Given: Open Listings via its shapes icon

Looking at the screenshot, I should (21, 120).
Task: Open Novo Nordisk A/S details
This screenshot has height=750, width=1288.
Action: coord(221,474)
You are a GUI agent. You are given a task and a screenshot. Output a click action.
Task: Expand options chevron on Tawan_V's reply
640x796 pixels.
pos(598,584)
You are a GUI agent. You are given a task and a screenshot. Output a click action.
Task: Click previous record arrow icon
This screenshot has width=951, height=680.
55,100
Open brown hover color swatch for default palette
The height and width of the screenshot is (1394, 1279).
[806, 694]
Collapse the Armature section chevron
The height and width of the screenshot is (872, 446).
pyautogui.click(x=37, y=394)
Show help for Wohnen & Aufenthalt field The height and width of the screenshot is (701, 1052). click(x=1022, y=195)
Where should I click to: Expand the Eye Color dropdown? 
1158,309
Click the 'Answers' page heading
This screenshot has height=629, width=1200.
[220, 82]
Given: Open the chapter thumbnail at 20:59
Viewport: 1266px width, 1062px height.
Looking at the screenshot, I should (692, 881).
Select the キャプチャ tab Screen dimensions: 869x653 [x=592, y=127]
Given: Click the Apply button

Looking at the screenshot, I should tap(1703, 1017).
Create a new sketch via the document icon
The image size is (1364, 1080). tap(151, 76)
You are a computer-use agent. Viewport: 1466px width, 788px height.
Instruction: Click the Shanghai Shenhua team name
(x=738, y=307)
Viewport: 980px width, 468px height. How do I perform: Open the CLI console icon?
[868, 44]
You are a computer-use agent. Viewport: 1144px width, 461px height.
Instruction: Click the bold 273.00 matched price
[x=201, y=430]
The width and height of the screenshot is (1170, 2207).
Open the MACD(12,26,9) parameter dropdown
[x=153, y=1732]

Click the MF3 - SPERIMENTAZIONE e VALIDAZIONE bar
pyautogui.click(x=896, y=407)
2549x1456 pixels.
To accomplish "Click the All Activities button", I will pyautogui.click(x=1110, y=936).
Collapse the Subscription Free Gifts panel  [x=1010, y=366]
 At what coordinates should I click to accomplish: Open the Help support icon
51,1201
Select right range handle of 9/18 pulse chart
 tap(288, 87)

════════════════════

Arrange the lines above as a Markdown table with two columns, "No." and "Line", giving each line its row number and omitting blank lines.

| No. | Line |
|---|---|
| 1 | Given: Open Listings via its shapes icon |
| 2 | Looking at the screenshot, I should (21, 120). |
| 3 | Task: Open Novo Nordisk A/S details |
| 4 | This screenshot has height=750, width=1288. |
| 5 | Action: coord(221,474) |
| 6 | You are a GUI agent. You are given a task and a screenshot. Output a click action. |
| 7 | Task: Expand options chevron on Tawan_V's reply |
| 8 | 640x796 pixels. |
| 9 | pos(598,584) |
| 10 | You are a GUI agent. You are given a task and a screenshot. Output a click action. |
| 11 | Task: Click previous record arrow icon |
| 12 | This screenshot has width=951, height=680. |
| 13 | 55,100 |
| 14 | Open brown hover color swatch for default palette |
| 15 | The height and width of the screenshot is (1394, 1279). |
| 16 | [806, 694] |
| 17 | Collapse the Armature section chevron |
| 18 | The height and width of the screenshot is (872, 446). |
| 19 | pyautogui.click(x=37, y=394) |
| 20 | Show help for Wohnen & Aufenthalt field The height and width of the screenshot is (701, 1052). click(x=1022, y=195) |
| 21 | Where should I click to: Expand the Eye Color dropdown?  |
| 22 | 1158,309 |
| 23 | Click the 'Answers' page heading |
| 24 | This screenshot has height=629, width=1200. |
| 25 | [220, 82] |
| 26 | Given: Open the chapter thumbnail at 20:59 |
| 27 | Viewport: 1266px width, 1062px height. |
| 28 | Looking at the screenshot, I should (692, 881). |
| 29 | Select the キャプチャ tab Screen dimensions: 869x653 [x=592, y=127] |
| 30 | Given: Click the Apply button |
| 31 | Looking at the screenshot, I should tap(1703, 1017). |
| 32 | Create a new sketch via the document icon |
| 33 | The image size is (1364, 1080). tap(151, 76) |
| 34 | You are a computer-use agent. Viewport: 1466px width, 788px height. |
| 35 | Instruction: Click the Shanghai Shenhua team name |
| 36 | (x=738, y=307) |
| 37 | Viewport: 980px width, 468px height. How do I perform: Open the CLI console icon? |
| 38 | [868, 44] |
| 39 | You are a computer-use agent. Viewport: 1144px width, 461px height. |
| 40 | Instruction: Click the bold 273.00 matched price |
| 41 | [x=201, y=430] |
| 42 | The width and height of the screenshot is (1170, 2207). |
| 43 | Open the MACD(12,26,9) parameter dropdown |
| 44 | [x=153, y=1732] |
| 45 | Click the MF3 - SPERIMENTAZIONE e VALIDAZIONE bar |
| 46 | pyautogui.click(x=896, y=407) |
| 47 | 2549x1456 pixels. |
| 48 | To accomplish "Click the All Activities button", I will pyautogui.click(x=1110, y=936). |
| 49 | Collapse the Subscription Free Gifts panel  [x=1010, y=366] |
| 50 |  At what coordinates should I click to accomplish: Open the Help support icon |
| 51 | 51,1201 |
| 52 | Select right range handle of 9/18 pulse chart |
| 53 |  tap(288, 87) |